Stored data entries:
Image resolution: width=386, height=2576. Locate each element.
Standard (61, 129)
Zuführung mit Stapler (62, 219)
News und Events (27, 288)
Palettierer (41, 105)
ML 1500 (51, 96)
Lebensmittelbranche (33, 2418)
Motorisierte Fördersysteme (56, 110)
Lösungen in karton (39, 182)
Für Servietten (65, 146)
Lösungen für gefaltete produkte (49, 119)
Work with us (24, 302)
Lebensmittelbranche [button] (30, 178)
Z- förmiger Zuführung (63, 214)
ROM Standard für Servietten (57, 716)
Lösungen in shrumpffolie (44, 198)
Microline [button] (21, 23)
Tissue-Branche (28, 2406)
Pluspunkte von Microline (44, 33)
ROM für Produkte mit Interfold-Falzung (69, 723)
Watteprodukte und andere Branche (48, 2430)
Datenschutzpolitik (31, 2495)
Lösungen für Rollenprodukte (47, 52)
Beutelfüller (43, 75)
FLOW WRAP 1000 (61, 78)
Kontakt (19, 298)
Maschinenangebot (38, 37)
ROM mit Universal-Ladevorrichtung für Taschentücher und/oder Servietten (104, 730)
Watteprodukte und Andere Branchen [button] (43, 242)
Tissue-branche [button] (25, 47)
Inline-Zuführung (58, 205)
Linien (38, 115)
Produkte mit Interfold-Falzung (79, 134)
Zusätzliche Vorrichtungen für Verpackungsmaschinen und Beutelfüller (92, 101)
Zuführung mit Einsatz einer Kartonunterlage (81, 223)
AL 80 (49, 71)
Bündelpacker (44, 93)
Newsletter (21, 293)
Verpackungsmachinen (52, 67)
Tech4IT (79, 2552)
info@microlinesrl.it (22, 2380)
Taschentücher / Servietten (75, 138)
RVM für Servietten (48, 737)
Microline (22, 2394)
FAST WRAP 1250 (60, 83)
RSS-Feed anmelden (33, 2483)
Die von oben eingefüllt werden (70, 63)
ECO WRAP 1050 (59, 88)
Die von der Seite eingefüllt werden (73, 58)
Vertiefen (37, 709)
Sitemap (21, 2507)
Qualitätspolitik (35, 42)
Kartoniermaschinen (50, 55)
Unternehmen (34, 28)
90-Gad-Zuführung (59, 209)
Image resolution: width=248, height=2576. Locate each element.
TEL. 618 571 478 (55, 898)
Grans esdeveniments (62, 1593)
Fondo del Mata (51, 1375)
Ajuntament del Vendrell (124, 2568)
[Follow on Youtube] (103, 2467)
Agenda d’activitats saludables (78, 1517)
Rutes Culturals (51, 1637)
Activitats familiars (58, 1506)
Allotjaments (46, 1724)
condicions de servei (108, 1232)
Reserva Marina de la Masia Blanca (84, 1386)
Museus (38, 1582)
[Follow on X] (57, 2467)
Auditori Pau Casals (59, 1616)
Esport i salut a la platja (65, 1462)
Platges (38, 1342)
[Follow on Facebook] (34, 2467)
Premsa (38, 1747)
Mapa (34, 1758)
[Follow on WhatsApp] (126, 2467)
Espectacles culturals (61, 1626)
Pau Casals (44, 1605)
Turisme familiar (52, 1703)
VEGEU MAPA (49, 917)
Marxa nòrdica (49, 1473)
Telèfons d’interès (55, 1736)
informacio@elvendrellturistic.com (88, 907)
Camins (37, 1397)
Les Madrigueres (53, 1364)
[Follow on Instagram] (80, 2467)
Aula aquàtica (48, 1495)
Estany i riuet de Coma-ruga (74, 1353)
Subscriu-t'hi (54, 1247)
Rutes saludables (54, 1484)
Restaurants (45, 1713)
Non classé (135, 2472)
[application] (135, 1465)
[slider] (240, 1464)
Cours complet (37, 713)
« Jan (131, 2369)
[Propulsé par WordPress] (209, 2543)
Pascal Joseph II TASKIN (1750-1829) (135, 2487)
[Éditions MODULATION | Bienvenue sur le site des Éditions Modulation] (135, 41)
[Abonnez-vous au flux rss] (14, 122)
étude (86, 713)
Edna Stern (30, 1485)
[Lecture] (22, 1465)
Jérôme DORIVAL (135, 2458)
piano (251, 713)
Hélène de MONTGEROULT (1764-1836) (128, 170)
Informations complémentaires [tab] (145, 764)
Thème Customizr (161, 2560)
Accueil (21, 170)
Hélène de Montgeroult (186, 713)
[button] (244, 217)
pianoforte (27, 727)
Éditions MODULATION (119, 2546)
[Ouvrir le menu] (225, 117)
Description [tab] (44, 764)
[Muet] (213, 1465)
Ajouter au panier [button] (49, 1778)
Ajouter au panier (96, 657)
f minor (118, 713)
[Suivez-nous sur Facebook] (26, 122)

[Your objective] This calls for all of the entries above, repeated exactly.

[Response box]
Image resolution: width=386, height=2576. Locate each element.
Standard (61, 129)
Zuführung mit Stapler (62, 219)
News und Events (27, 288)
Palettierer (41, 105)
ML 1500 (51, 96)
Lebensmittelbranche (33, 2418)
Motorisierte Fördersysteme (56, 110)
Lösungen in karton (39, 182)
Für Servietten (65, 146)
Lösungen für gefaltete produkte (49, 119)
Work with us (24, 302)
Lebensmittelbranche [button] (30, 178)
Z- förmiger Zuführung (63, 214)
ROM Standard für Servietten (57, 716)
Lösungen in shrumpffolie (44, 198)
Microline [button] (21, 23)
Tissue-Branche (28, 2406)
Pluspunkte von Microline (44, 33)
ROM für Produkte mit Interfold-Falzung (69, 723)
Watteprodukte und andere Branche (48, 2430)
Datenschutzpolitik (31, 2495)
Lösungen für Rollenprodukte (47, 52)
Beutelfüller (43, 75)
FLOW WRAP 1000 (61, 78)
Kontakt (19, 298)
Maschinenangebot (38, 37)
ROM mit Universal-Ladevorrichtung für Taschentücher und/oder Servietten (104, 730)
Watteprodukte und Andere Branchen [button] (43, 242)
Tissue-branche [button] (25, 47)
Inline-Zuführung (58, 205)
Linien (38, 115)
Produkte mit Interfold-Falzung (79, 134)
Zusätzliche Vorrichtungen für Verpackungsmaschinen und Beutelfüller (92, 101)
Zuführung mit Einsatz einer Kartonunterlage (81, 223)
AL 80 (49, 71)
Bündelpacker (44, 93)
Newsletter (21, 293)
Verpackungsmachinen (52, 67)
Tech4IT (79, 2552)
info@microlinesrl.it (22, 2380)
Taschentücher / Servietten (75, 138)
RVM für Servietten (48, 737)
Microline (22, 2394)
FAST WRAP 1250 (60, 83)
RSS-Feed anmelden (33, 2483)
Die von oben eingefüllt werden (70, 63)
ECO WRAP 1050 (59, 88)
Die von der Seite eingefüllt werden (73, 58)
Vertiefen (37, 709)
Sitemap (21, 2507)
Qualitätspolitik (35, 42)
Kartoniermaschinen (50, 55)
Unternehmen (34, 28)
90-Gad-Zuführung (59, 209)
Image resolution: width=248, height=2576. Locate each element.
TEL. 618 571 478 (55, 898)
Grans esdeveniments (62, 1593)
Fondo del Mata (51, 1375)
Ajuntament del Vendrell (124, 2568)
[Follow on Youtube] (103, 2467)
Agenda d’activitats saludables (78, 1517)
Rutes Culturals (51, 1637)
Activitats familiars (58, 1506)
Allotjaments (46, 1724)
condicions de servei (108, 1232)
Reserva Marina de la Masia Blanca (84, 1386)
Museus (38, 1582)
[Follow on X] (57, 2467)
Auditori Pau Casals (59, 1616)
Esport i salut a la platja (65, 1462)
Platges (38, 1342)
[Follow on Facebook] (34, 2467)
Premsa (38, 1747)
Mapa (34, 1758)
[Follow on WhatsApp] (126, 2467)
Espectacles culturals (61, 1626)
Pau Casals (44, 1605)
Turisme familiar (52, 1703)
VEGEU MAPA (49, 917)
Marxa nòrdica (49, 1473)
Telèfons d’interès (55, 1736)
informacio@elvendrellturistic.com (88, 907)
Camins (37, 1397)
Les Madrigueres (53, 1364)
[Follow on Instagram] (80, 2467)
Aula aquàtica (48, 1495)
Estany i riuet de Coma-ruga (74, 1353)
Subscriu-t'hi (54, 1247)
Rutes saludables (54, 1484)
Restaurants (45, 1713)
Non classé (135, 2472)
[application] (135, 1465)
[slider] (240, 1464)
Cours complet (37, 713)
« Jan (131, 2369)
[Propulsé par WordPress] (209, 2543)
Pascal Joseph II TASKIN (1750-1829) (135, 2487)
[Éditions MODULATION | Bienvenue sur le site des Éditions Modulation] (135, 41)
[Abonnez-vous au flux rss] (14, 122)
étude (86, 713)
Edna Stern (30, 1485)
[Lecture] (22, 1465)
Jérôme DORIVAL (135, 2458)
piano (251, 713)
Hélène de MONTGEROULT (1764-1836) (128, 170)
Informations complémentaires [tab] (145, 764)
Thème Customizr (161, 2560)
Accueil (21, 170)
Hélène de Montgeroult (186, 713)
[button] (244, 217)
pianoforte (27, 727)
Éditions MODULATION (119, 2546)
[Ouvrir le menu] (225, 117)
Description [tab] (44, 764)
[Muet] (213, 1465)
Ajouter au panier [button] (49, 1778)
Ajouter au panier (96, 657)
f minor (118, 713)
[Suivez-nous sur Facebook] (26, 122)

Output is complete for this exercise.